Sui tavoli della conviviale sono stati lasciati i volantini consegnati nelle scuole Stasera mi sono divertito da morire e il test misuratore del grado alcolico. Il vice Ispettore Mondini ha spiegato che il messaggio da loro portato nelle scuole è stato essenzialmente basato sulle emozioni, sulla spiegazione, sul confronto e sulla visione di un video che riporta le testimonianze di ragazzi rimasti gravemente lesionati in seguito a un incidente stradale. Un'ora e mezza di didattica a cui si è aggiunta la lezione pratica.
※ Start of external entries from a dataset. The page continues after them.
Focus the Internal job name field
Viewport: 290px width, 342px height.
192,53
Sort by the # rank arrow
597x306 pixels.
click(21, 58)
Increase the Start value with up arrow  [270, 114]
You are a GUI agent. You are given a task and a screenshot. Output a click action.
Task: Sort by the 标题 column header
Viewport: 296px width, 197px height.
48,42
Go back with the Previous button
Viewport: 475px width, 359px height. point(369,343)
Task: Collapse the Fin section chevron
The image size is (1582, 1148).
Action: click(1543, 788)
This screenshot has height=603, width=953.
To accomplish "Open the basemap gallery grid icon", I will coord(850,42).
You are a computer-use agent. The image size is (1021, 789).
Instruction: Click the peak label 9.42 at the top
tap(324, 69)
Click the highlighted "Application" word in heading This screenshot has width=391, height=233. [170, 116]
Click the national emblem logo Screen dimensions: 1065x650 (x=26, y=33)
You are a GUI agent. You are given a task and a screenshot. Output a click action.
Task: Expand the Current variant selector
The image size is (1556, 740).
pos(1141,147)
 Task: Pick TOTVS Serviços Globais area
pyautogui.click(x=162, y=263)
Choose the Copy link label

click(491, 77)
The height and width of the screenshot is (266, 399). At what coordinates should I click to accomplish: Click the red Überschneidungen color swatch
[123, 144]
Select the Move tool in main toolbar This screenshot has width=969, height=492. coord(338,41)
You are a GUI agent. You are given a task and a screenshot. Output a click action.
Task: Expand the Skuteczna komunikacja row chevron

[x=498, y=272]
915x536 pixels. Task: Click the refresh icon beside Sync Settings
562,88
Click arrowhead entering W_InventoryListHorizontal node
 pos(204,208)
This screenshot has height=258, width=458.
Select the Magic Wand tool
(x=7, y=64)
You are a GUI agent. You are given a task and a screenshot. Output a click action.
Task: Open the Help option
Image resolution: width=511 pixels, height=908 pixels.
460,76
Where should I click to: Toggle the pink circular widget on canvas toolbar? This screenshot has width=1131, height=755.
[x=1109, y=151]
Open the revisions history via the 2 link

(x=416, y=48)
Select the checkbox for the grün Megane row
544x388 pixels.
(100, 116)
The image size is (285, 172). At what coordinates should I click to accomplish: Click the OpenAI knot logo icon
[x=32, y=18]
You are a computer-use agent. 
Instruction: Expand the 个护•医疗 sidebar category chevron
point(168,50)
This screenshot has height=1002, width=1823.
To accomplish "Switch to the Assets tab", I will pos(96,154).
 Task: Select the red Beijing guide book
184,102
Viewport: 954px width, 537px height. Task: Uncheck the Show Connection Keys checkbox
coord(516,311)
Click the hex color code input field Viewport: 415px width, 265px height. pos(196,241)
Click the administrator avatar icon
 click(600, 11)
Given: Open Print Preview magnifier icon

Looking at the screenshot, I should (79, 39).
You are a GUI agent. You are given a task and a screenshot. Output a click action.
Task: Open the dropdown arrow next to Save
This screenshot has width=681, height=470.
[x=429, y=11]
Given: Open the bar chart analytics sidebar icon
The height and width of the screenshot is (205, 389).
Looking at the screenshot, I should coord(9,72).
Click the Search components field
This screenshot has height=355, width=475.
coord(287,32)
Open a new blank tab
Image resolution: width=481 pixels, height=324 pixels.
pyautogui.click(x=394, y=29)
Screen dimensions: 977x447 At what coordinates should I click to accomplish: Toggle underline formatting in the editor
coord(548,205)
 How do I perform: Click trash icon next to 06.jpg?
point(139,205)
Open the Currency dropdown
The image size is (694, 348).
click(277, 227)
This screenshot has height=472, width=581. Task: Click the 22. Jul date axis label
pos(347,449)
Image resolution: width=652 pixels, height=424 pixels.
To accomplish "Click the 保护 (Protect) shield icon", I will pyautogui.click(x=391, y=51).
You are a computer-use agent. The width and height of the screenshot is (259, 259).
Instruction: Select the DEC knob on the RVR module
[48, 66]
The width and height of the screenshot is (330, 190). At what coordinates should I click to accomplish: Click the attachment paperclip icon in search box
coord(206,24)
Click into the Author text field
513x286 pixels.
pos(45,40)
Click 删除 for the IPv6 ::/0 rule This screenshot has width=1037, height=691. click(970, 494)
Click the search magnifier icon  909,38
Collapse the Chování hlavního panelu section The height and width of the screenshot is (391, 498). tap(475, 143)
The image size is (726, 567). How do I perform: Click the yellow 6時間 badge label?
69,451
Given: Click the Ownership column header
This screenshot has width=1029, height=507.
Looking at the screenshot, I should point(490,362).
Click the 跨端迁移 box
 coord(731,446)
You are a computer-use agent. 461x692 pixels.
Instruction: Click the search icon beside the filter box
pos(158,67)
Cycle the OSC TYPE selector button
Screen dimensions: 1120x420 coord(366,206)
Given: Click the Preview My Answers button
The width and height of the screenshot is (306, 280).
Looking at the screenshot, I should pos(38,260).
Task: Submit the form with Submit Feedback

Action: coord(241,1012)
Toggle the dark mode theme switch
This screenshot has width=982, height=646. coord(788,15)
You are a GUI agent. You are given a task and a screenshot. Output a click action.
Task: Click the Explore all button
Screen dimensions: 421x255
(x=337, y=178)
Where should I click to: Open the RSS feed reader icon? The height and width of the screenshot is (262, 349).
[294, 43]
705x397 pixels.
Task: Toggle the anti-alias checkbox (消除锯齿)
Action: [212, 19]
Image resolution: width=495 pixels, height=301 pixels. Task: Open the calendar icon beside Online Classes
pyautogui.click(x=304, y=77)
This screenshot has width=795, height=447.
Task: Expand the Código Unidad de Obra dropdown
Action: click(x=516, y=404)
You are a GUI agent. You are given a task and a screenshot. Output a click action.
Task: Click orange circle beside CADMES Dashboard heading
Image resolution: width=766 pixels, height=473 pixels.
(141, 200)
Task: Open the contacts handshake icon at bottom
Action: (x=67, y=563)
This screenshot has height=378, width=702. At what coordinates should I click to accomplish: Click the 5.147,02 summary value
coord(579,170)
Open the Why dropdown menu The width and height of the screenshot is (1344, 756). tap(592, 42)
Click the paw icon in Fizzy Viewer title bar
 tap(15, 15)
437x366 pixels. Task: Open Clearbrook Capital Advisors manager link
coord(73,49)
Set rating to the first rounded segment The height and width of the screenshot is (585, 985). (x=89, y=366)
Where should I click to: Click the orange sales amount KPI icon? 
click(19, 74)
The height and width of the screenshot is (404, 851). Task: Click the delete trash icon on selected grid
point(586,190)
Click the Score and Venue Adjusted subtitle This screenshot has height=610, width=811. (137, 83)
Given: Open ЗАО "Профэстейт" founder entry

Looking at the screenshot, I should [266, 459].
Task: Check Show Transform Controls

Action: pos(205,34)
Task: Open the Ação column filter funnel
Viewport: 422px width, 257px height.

Con l'aiuto di un visore simulatore dello stato di ebbrezza, i ragazzi hanno fatto esperienza dello stato di riduzione dei riflessi che altera la capacità di affrontare la strada e gli ostacoli, e hanno provato ad eseguire semplici attività come vestirsi e salire i gradini stando seduti su una sedia a rotelle. Tutto questo per arrivare al cuore dei giovani. Al termine della serata, da parte di tutti i club del gruppo Francigeno, è stato donato alla polizia stradale un visore e un nuovo tappeto stradale da utilizzare nelle prossime campagne contro l'abuso di alcol nelle scuole. Un piccolo gesto per un grande messaggio: promuovere insieme strade più sicure per tutti.